— Start Source document —
Piercing the Veil: Uncovering the Secrets of The Holy Lance


Christianity, as one of the world’s most prominent and widely practiced religions, brings along a whole string of myths, stories, historical occurrences, and relics. From saints and their remains, to alleged fragments of the Holy Cross, all the way to the fabled Holy Grail – the Christian worshipers have sought and revered these holy relics for centuries. But what happens when a relic appears...twice? Or three or four times? To whom will the worshippers flock? Today we are discovering just that , as we explore the story of the Holy Lance, often known as the Spear of Longinus. There are several alleged lances in the Christian world, each one revered as the very one that pierced the body of Christ. But whether that’s correct, remains to be seen. Thrust the spears!

Before we delve deeper into the authenticity of these lances, we should remind ourselves of the actual story that lies behind it all. What is likely one of the holiest Christian relics, the Spear of Longinus, is mentioned in the Bible, in the Gospel of John. When Jesus was nailed to the cross and crucified, as per Roman practice, the Romans were about to break his legs. This was usually done to hasten the demise but also too increase the suffering of the victim, as they would not be able to support their weight at all. This practice was known as crurifragium.

The Early History of the Holy Lance
On the day of Jesus’ crucifixion, there were three crosses erected, and three men crucified. Besides Jesus Christ there were the two thieves – Dismas and Gestas. Their legs were broken, but when the soldiers approached Christ, they noticed he was already dead. To simply confirm this fact, a centurion named Longinus thrust his spear into the side of Christ, and the story goes that, to their amazement, blood and water flowed from the wound.

Depiction of the crucifixion of Jesus (Travis / CC BY-NC 2.0)

Depiction of the crucifixion of Jesus (Travis / CC BY-NC 2.0)

The legend states that Longinus, wholly astonished at this miracle, repented for piercing the son of God, and later on converted to Christianity. He became a saint and is venerated in several Christian denominations. Since then, wherever a purported lance came up it was revered as a relic of utmost holiness.

Holy Lance of Vienna

The first ‘Holy Lance’ we will discuss is kept in Vienna. This magnificent looking spearhead is displayed in the Weltliche Schatzkammer, also known as the Imperial Treasury. This treasury is located at Hofburg Palace, the former seat of the Imperial Habsburg dynasty, and nowadays the seat of the Austrian president. The spearhead itself is an elaborate and powerful winged lance, typical for the period of the Carolingian dynasty, with a broad base, a curving and tapered mid-section, which broadens towards the point. At a first glance, the spearhead seems too elaborate and ceremonial to be a simple soldier’s spear that pierced the side of Christ.
— End Source document —
— Start Information supplied —
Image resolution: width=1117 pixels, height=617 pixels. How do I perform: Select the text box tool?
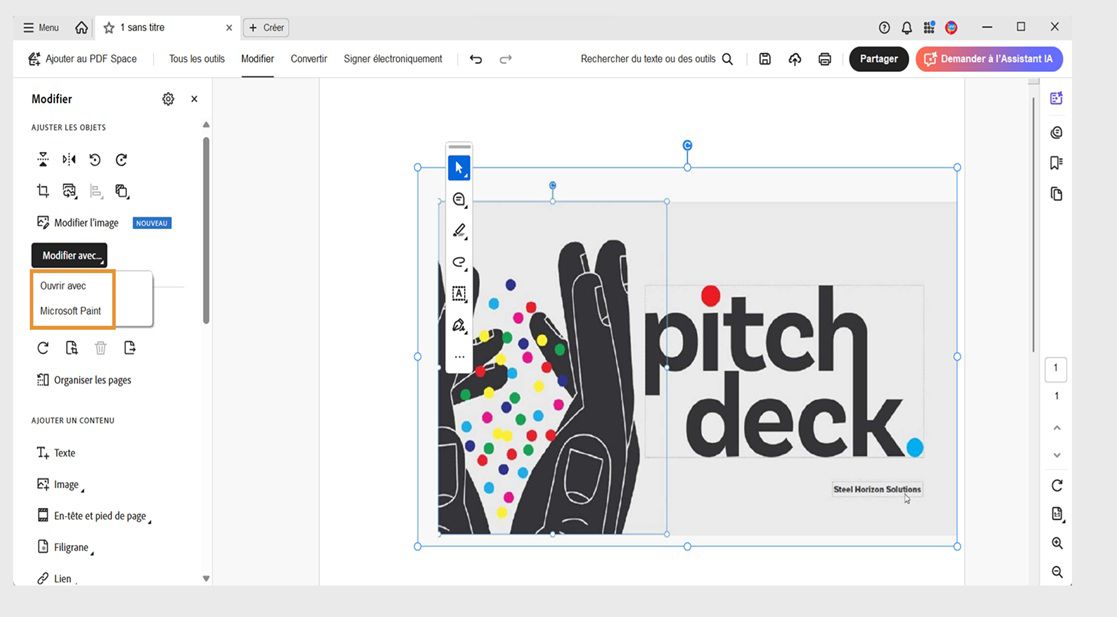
— End Information supplied —
— Start Information supplied —
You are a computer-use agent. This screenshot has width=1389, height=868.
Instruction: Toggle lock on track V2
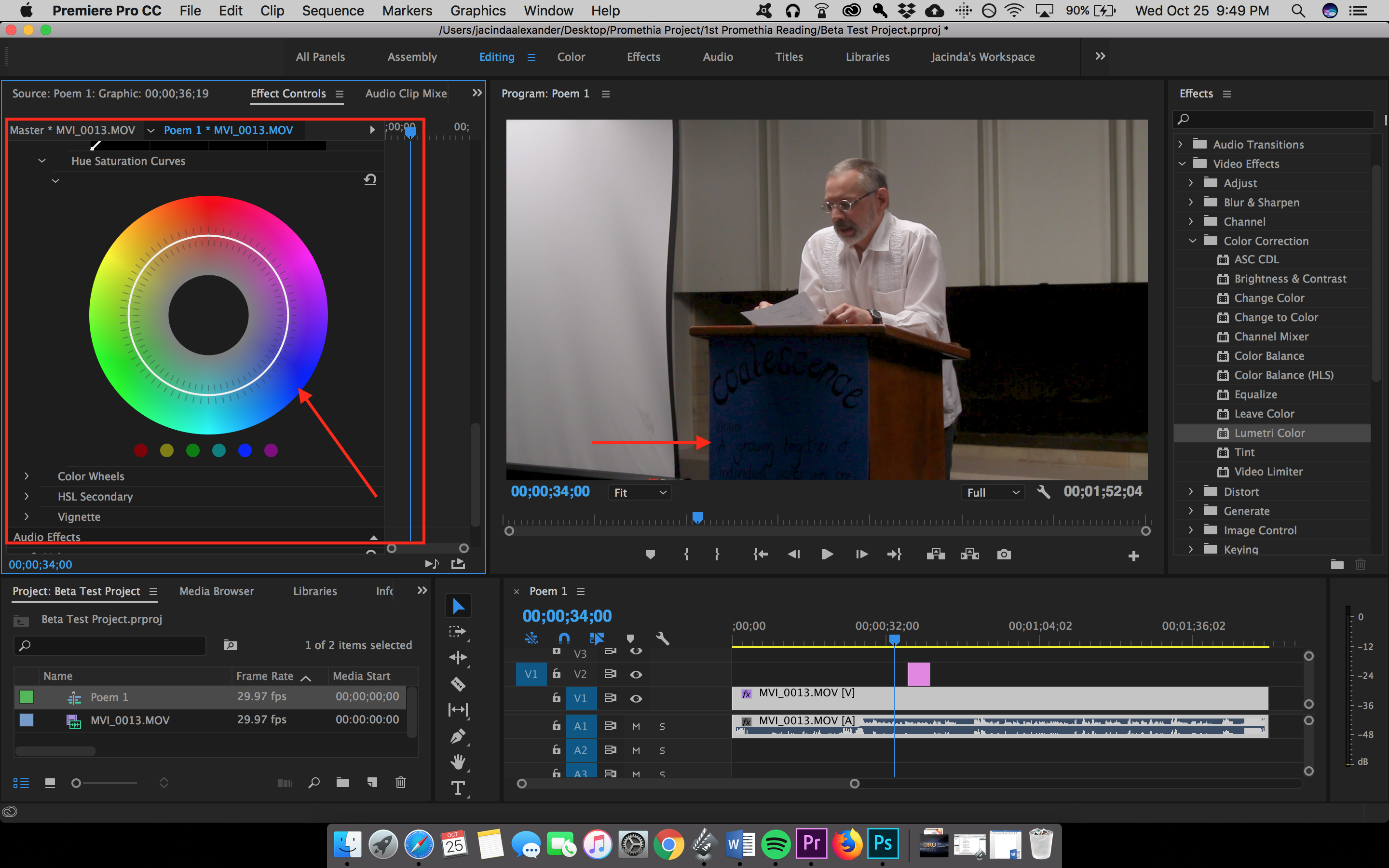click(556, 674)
— End Information supplied —
→ **Exercise requirements**:
[A] Rename "Spear of Longinus" as "Lance of Longinus" in the Holy Lance article and give the passage from "Piercing the Veil: Uncovering" to "Thrust the spears!" with that change.
[B] Please carry the Holy Lance article on from the point where it stops.
The records are separate from the Holy Lance article.

→ **Answers to the exercises**:
[A]
Piercing the Veil: Uncovering the Secrets of The Holy Lance


Christianity, as one of the world’s most prominent and widely practiced religions, brings along a whole string of myths, stories, historical occurrences, and relics. From saints and their remains, to alleged fragments of the Holy Cross, all the way to the fabled Holy Grail – the Christian worshipers have sought and revered these holy relics for centuries. But what happens when a relic appears...twice? Or three or four times? To whom will the worshippers flock? Today we are discovering just that , as we explore the story of the Holy Lance, often known as the Lance of Longinus. There are several alleged lances in the Christian world, each one revered as the very one that pierced the body of Christ. But whether that’s correct, remains to be seen. Thrust the spears!

[B]
The earliest mention of the spear dates to the period of Otto I, who lived from circa 912 to 973. From him it remained in the possession of the Holy Roman Emperors. The next mention dates to 1000 AD, when Bolesław I Chrobry, the first King of Poland, acquired a replica of the lance from Otto III. Less than a century later, the Holy Roman Emperor Henry IV decided to add a silver band across the middle section, on which was written “ Nail of Our Lord”. At a later date, this silver band was covered with a golden one by Charles IV, which remains to date. The golden sleeve bears the inscription: “ Lancea et Clavus Domini” (The Lance and the Nail of the Lord).

The Holy Lance held in Schatzkammer, Vienna, Austria (René Hanke / CC BY-SA 3.0)

The Holy Lance held in Schatzkammer, Vienna, Austria (René Hanke / CC BY-SA 3.0)

The so-called Nail of Our Lord refers to the iron nail that has been wrought and hammered into the lance itself. The legend states that it was one of the nails that pinned Christ to the cross.

Around the beginning of the thirteenth century, the Vienna lance became increasingly connected with the Holy Lance, seemingly to be used as a symbol of power and influence over the believers. It wasn’t until 1424 that the lance changed locations. Holy Roman Emperor Sigismund of Luxembourg moved the lance to Nuremberg, ordering that it be kept there forever.

But how did it come to Vienna? Well, that happened in 1796, when the French Revolutionists approached Nuremberg. To preserve the relics, the officials hastily moved them to Vienna. The plan was to keep them there until the conflict was over. But the conflict did not cease, and the Holy Roman Empire disbanded in 1806. The lance, in the chaos that engulfed Europe, found its way into the hands of the Habsburg dynasty.

Depiction of the discovery of the Holy Lance (Jean Colombe / Public domain)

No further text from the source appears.